Ainsi, le rétablissement proposé des départements au sein de la liste des membres de droit des CLSDP et CISPD constitue à la fois une reconnaissance de leur rôle et une invitation, pour les départements qui ne l'auraient pas fait, à pleinement investir les compétences de prévention de la délinquance qui sont les leurs.
2.2 Une mesure qui favorise le développement des approches partenariales de la politique de prévention de la délinquance
Compte tenu de son caractère intrinsèquement protéiforme, la politique de prévention de la délinquance appelle une mobilisation et une coopération de l'ensemble des acteurs impliqués.
Au-delà de l'exercice de ses compétences en matière d'action sociale, le département peut jouer un rôle précieux dans l'animation de cette politique.
En premier lieu, il peut orienter sa politique de
soutien logistique et financier aux communes en faveur des politiques de
sécurité, notamment dans le domaine de la
vidéoprotection. Le conseil départemental
de Seine-et-Marne a ainsi indiqué avoir
cofinancé plus de 120 projets d'installation ou de modernisation de
caméras au titre de la seule année 2023. D'après
Départements de France, le conseil départemental du Val
d'Oise a consacré 5 millions d'euros à la mise en
oeuvre d'un centre départemental de supervision d'image de
vidéoprotection (CSD) et à un plan de déploiement de
caméras bénéficiant aux communes rurales.
Départements de France a également cité l'exemple du conseil départemental de l'Essonne, qui a lancé une étude sur les enfants non scolarisés sur son territoire, illustrant les capacités d'ingénierie du département au bénéfice de l'ensemble des communes.
L'intégration des départements au « tour de table » permet également une circulation plus complète des informations pertinentes.
Ainsi, comme ont pu en témoigner les élus auditionnés par le rapporteur, les politiques de l'ASE et de la prévention spécialisée, par-delà leur fonction d'action sociale stricto sensu, sont par exemple susceptibles de donner accès à des informations ou à des « signaux faibles » pouvant s'avérer extrêmement précieux pour les maires et pour les forces de sécurité intérieure, notamment dans le domaine de la lutte contre la radicalisation. Les groupes thématiques confidentiels pouvant être institués dans le cadre des CLSPD sont propices à de telles remontées d'information.
Ainsi, l'ensemble des acteurs auditionnés s'accordent sur la nécessité d'une représentation des conseils départementaux au sein de la gouvernance locale des politiques de prévention de la délinquance.

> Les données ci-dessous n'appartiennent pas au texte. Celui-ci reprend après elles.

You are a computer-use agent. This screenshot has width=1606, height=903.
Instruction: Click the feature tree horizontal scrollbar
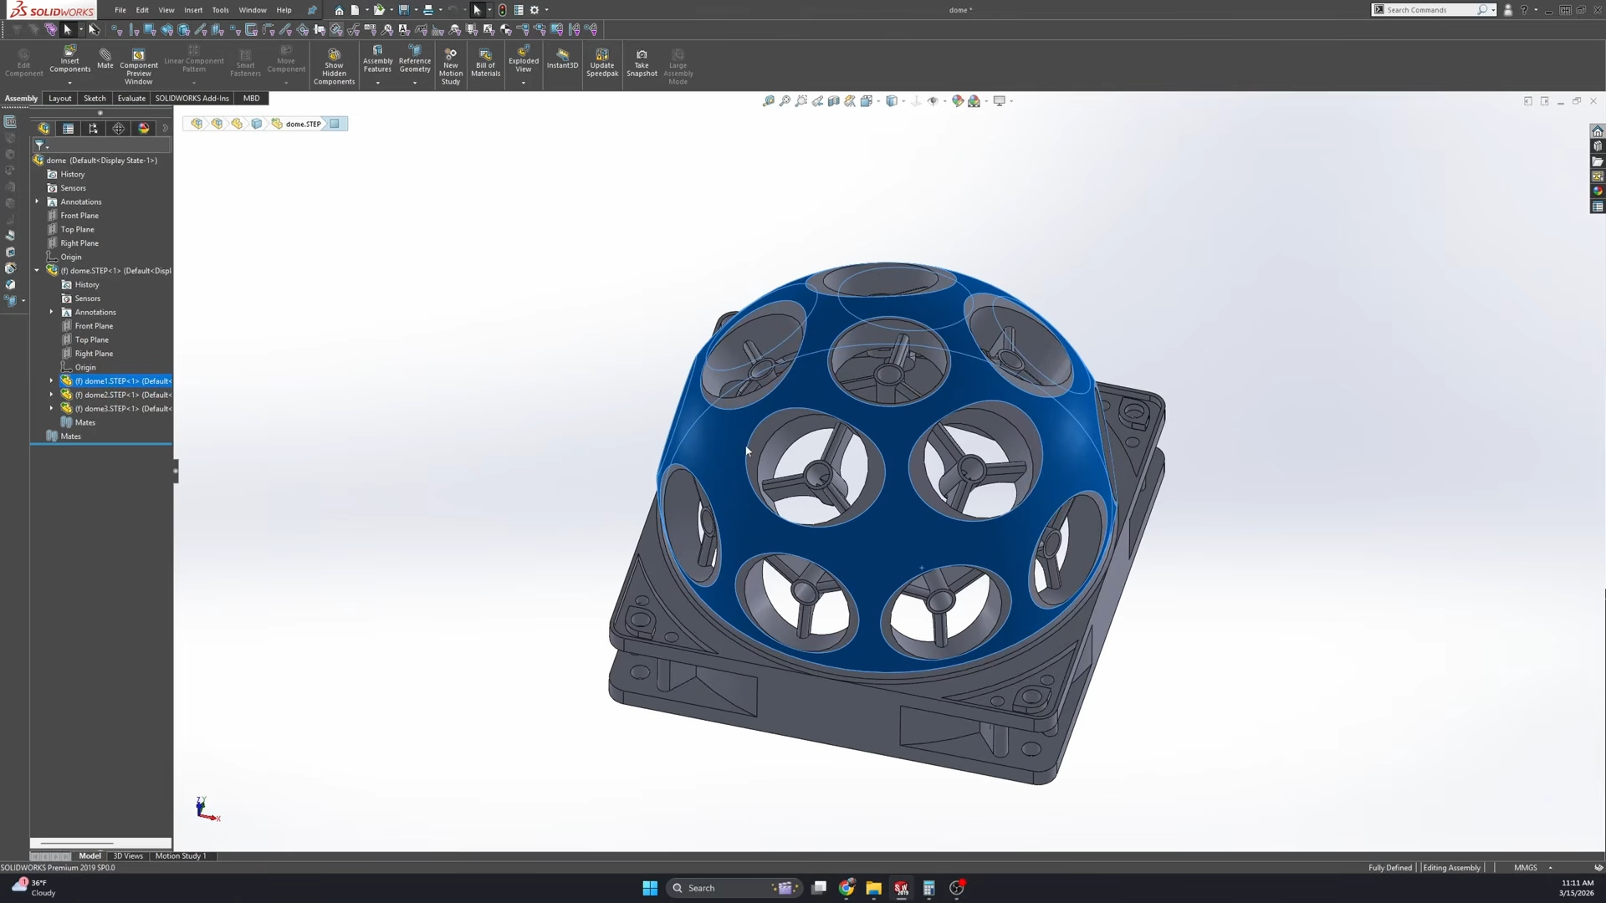[x=77, y=843]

Dans la même logique, l'Association des maires de France et des présidents d'intercommunalité (AMF) a relevé qu'il pourrait être opportun de mieux associer le bloc communal aux travaux des conseils départementaux de prévention de la délinquance (CDPD) présidés par les préfets4(*) et, plus largement, de mieux associer les collectivités territoriales à l'animation de cette politique à l'échelle nationale. Le rapporteur considère que des réflexions en ce sens pourraient également être engagées.
La commission a adopté l'article unique sans modification.
* 1 L'article D. 132-8 du code de la sécurité intérieure, faute de mesure réglementaire de coordination avec la nouvelle loi, mentionne toujours les présidents de conseil départemental en qualité de membres de droit.
* 2 Article L. 132-5 et II de l'article L. 132-13 du code de la sécurité intérieure.
* 3 Article L. 3211-1 du code général des collectivités territoriale et articles L. 121-1 à L. 121-5 du code de l'action sociale et des familles.
* 4 Ces instances sont régies par les articles D. 132-5 à D. 132-6-1 du code de la sécurité intérieure.